======== Entries shown

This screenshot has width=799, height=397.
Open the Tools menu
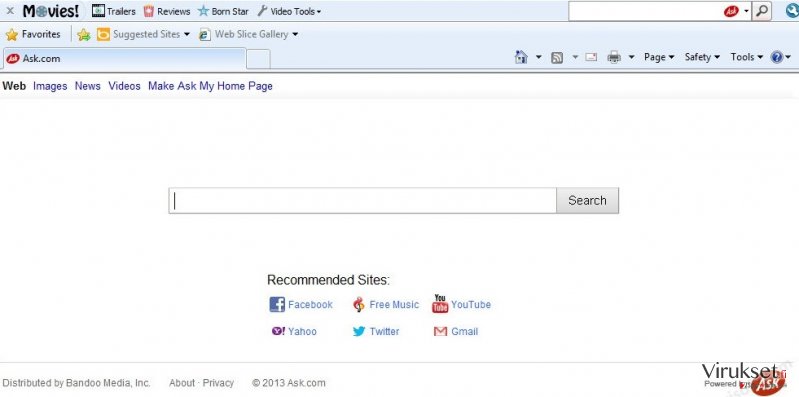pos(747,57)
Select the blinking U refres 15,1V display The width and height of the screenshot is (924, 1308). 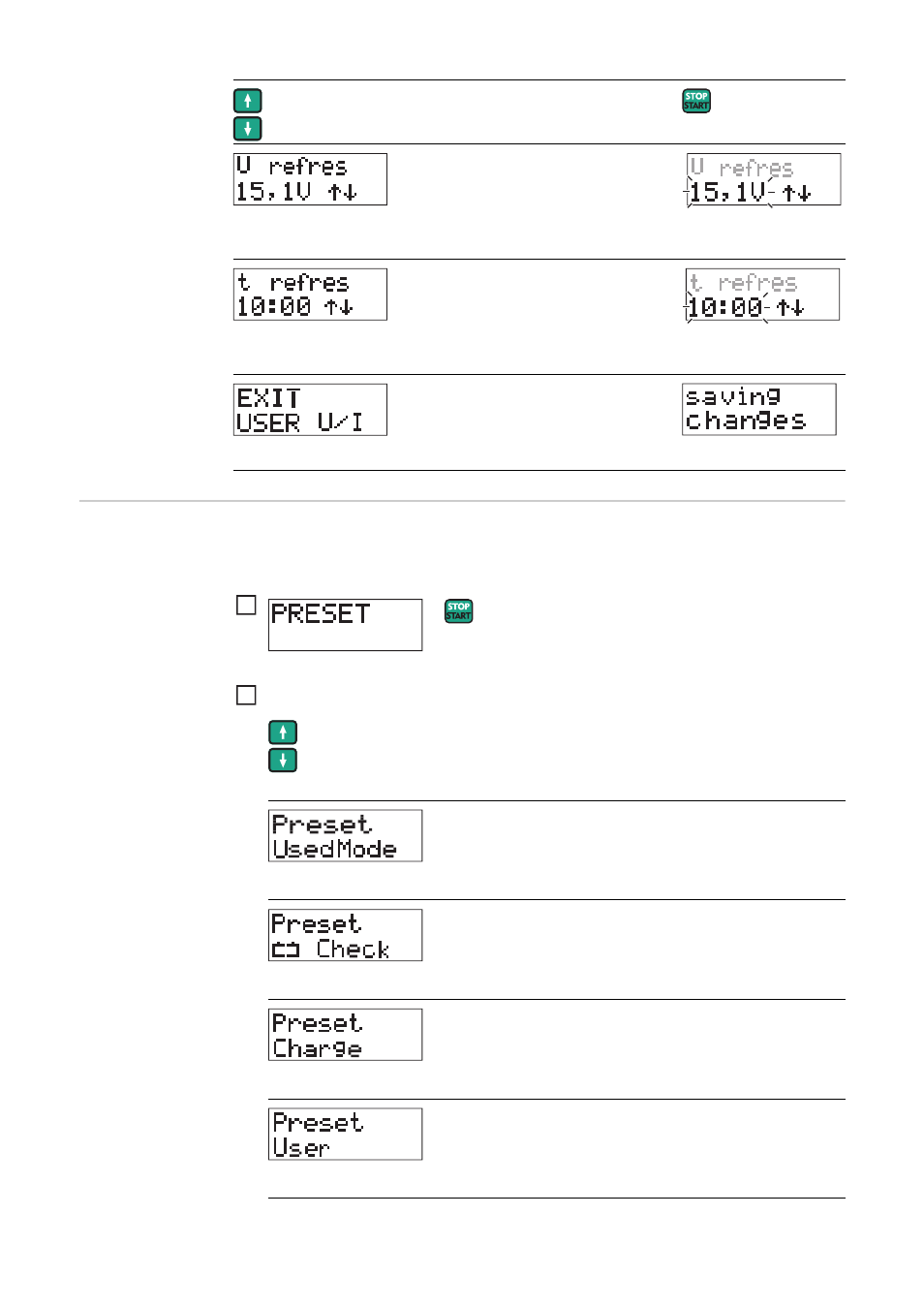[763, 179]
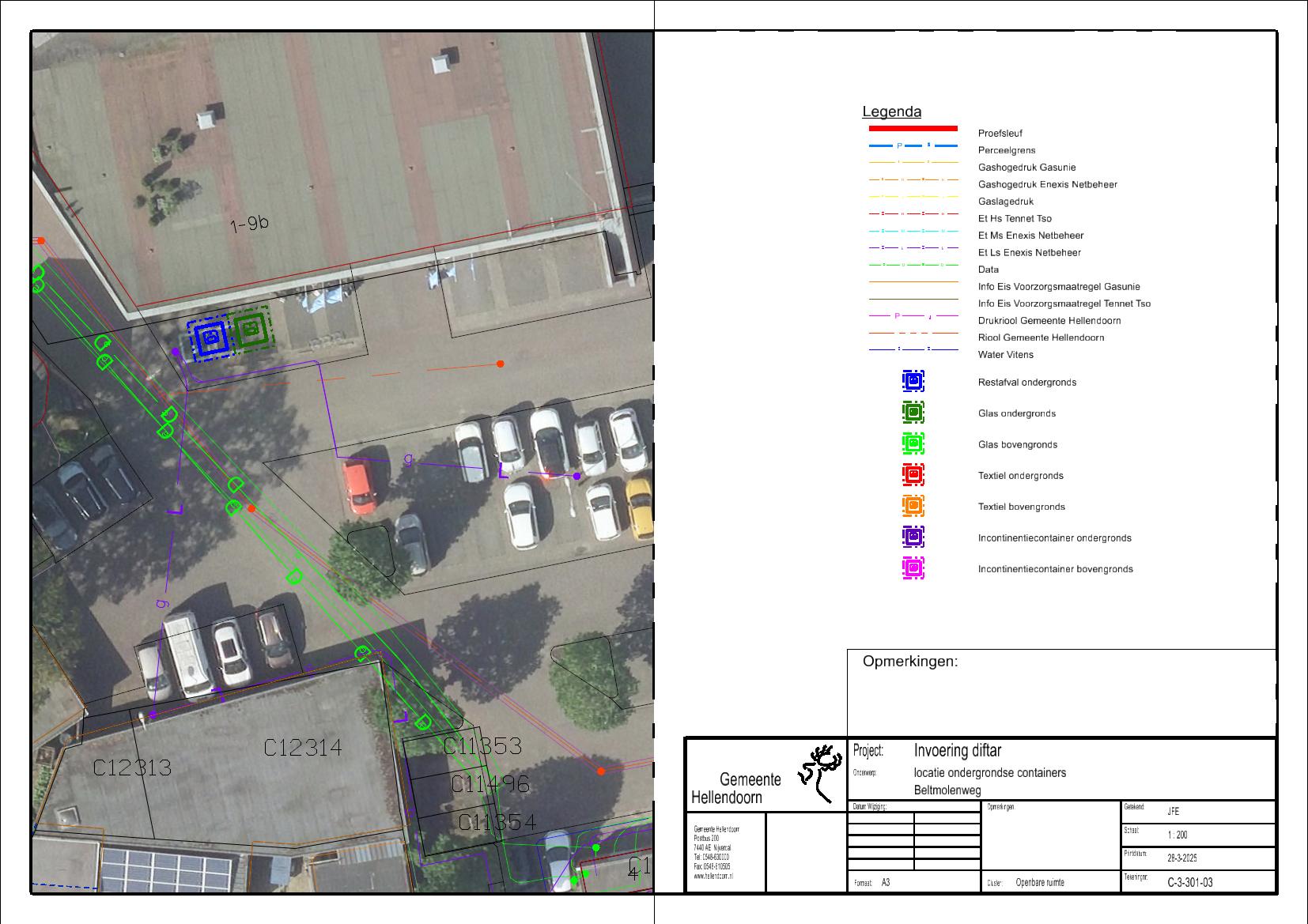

================
======== Entries shown

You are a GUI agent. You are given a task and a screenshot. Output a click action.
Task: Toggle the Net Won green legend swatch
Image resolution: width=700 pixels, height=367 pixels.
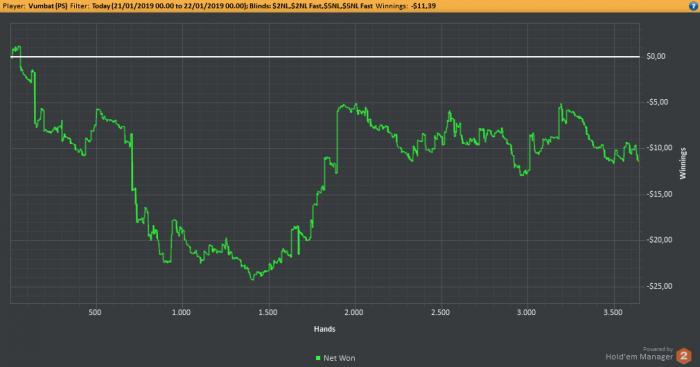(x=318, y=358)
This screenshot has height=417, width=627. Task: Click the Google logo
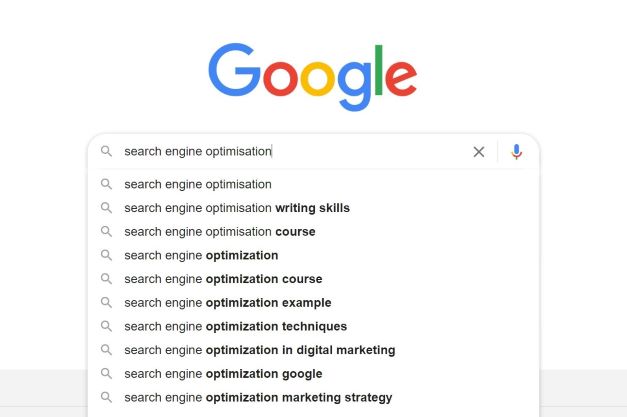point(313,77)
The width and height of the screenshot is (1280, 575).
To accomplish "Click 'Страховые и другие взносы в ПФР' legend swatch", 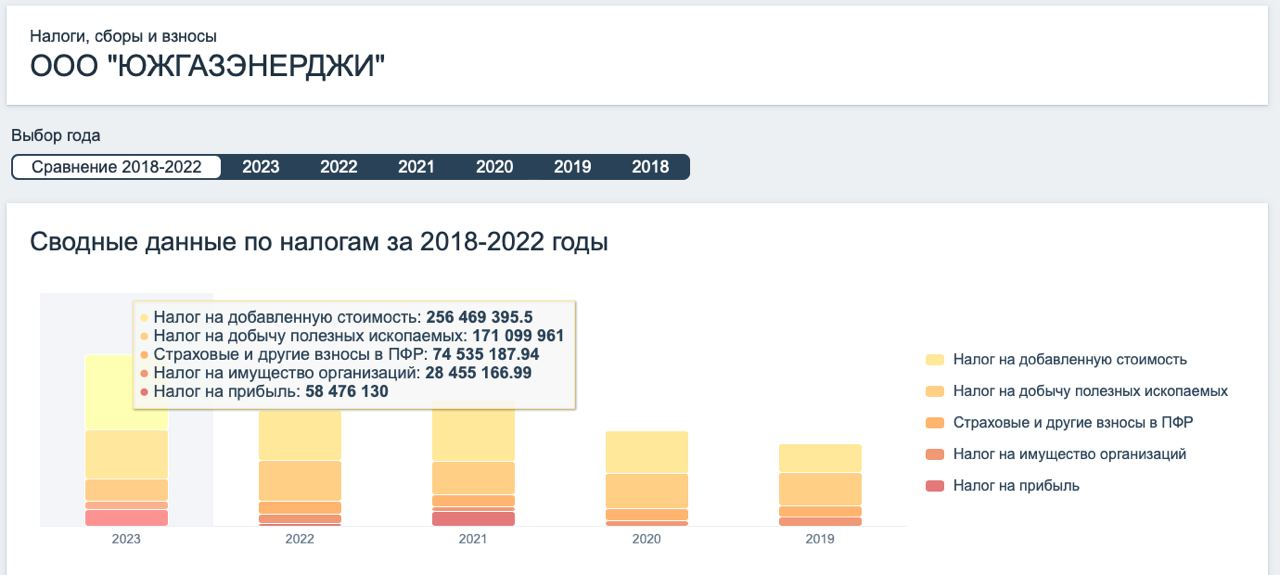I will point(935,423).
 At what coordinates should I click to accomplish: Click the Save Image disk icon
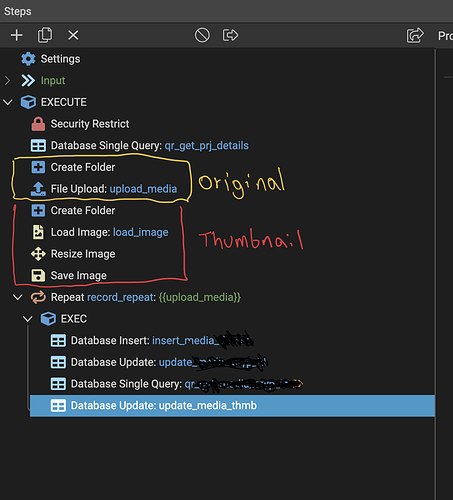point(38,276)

================

### About this task
Your answer should consist of the lines above between those holding "You are a GUI" and "The width and height of the screenshot is (1280, 575).", inclusive, reproduced word for word and without pictures.

### Task answer
You are a GUI agent. You are given a task and a screenshot. Output a click action.
Task: Toggle the Net Won green legend swatch
Image resolution: width=700 pixels, height=367 pixels.
(x=318, y=358)
This screenshot has height=417, width=627. Task: Click the Google logo
point(313,77)
The width and height of the screenshot is (1280, 575).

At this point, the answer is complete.